The result simply confirmed what has been clear most of the spring: This is a less-than-mediocre group of 3-year-olds.
Dwyer winner Fly Down came on to be second. Pace-setting First Dude, after setting very slow fractions, faded in the stretch to finish third. Heavily favored Ice Box never fired and finished ninth. The Derby runner-up was moved to eighth after Uptowncharlybrown was disqualified from fifth and placed last. An 8-pound lead pad fell out of the colt's saddle on the backstretch so he did not carry the proper weight for the entire race.
"Fly Down ran great," trainer Nick Zito said. "Obviously I'm disappointed about Ice Box. He didn't deal with the heat well today."
Ice Box' rider Jose Lezcano summed it up nicely.
"When I asked him to run, he showed no interest," the jockey said.
Sarah Palin was at the track to support First Dude, named for her husband, Todd. The colt ran a bit like Palin's vice presidential campaign: Early speed. Faded late.
Horse racing at the top levels is unforgiving. Who you are has little to do with what happens. It took the great Bobby Frankel forever to win a Triple Crown race. Empire Maker finally won the 2003 Belmont Stakes for Frankel. Todd Pletcher set a record for Derby futility until Super Saver won America's race.
"Some things are just meant to be and I think this is one of them," Mott said.
After Drosselmeyer's second-place finish in the Dwyer, the decision was made to sack one Hall of Fame rider (Kent Desormeaux) for another (Mike Smith).
So Smith reunited with Mott, a deadly combination in New York for years. Smith completed his own Triple Crown after wins in the Derby with Giacomo (2005) and Preakness with Prairie Bayou (1993).
"I'm blessed to win just about everything there is here except that race," said Smith, the regular rider for the unbeaten Zenyatta. "When I got the phone call and Bill asked if I'd be interested in riding him, the first thing I thought, 'I'm going to win the Belmont.' I felt that from that phone call on to this morning.
"I got up and ran 4 miles this morning. I felt so good. I took the edge off a little bit. It means everything in my career. I feel complete."
Drosselmeyer is the kind of horse that tries the patience of even the most experienced trainers. You know there is talent, but the results are not there. Mott is so good because he never loses his patience.
"The horse didn't frustrate me at all," Mott said. "There is a thing called racing luck and we had our luck today."
With that, the 2010 Triple Crown season is over. A week before the Derby, there was hope of a horse winning the elusive Triple Crown. Then, the brilliant Eskendereya was injured, withdrawn from the Derby and subsequently retired. By the end, the Derby and Preakness winners were on the sidelines, awaiting the big races of late summer and fall. And the Belmont was won by a 13-1 shot that had never won a stakes race.
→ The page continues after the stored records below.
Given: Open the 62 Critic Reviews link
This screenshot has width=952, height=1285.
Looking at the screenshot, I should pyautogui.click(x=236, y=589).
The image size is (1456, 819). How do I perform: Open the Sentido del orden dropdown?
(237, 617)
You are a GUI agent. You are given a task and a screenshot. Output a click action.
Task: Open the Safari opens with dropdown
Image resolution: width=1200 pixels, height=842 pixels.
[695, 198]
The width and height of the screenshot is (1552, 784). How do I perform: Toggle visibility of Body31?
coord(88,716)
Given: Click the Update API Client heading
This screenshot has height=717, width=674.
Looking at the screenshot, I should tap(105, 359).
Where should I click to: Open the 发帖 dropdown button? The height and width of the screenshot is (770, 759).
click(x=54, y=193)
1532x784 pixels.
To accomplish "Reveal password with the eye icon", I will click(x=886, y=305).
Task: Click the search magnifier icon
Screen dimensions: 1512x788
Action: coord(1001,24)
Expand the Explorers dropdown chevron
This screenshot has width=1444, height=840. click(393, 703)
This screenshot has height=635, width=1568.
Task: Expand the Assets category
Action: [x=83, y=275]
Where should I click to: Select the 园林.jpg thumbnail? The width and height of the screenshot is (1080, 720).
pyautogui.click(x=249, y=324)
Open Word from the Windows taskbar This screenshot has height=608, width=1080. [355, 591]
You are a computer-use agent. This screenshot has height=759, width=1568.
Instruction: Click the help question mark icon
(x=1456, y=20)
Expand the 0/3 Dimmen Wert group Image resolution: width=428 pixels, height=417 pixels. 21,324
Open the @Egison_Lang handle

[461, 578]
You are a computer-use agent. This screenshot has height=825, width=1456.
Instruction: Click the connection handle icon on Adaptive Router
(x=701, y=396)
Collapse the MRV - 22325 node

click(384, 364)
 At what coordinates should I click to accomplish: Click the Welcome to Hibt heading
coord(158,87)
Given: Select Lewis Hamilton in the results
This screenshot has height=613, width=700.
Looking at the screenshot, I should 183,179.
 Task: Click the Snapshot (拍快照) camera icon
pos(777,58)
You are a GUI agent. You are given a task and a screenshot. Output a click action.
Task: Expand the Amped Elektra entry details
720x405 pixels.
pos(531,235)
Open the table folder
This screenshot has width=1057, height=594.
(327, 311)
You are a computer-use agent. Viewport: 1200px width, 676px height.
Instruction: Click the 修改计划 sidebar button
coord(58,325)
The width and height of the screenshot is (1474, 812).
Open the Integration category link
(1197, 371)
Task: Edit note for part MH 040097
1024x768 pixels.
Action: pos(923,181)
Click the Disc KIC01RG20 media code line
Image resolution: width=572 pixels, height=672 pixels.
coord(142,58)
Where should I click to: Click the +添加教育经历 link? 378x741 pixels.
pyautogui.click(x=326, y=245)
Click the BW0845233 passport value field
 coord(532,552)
The best horses in America are 6-year-old Zenyatta and 4-year-old Quality Road. Defending Horse of the Year Rachel Alexandra, not back to her 2009 form yet, runs for the third time in 2010 on Saturday. Down the road, the top 3-year-olds will get a shot at their elders.
Judging by what we saw over the last 5 weeks, don't expect many of them to be winning many of those races.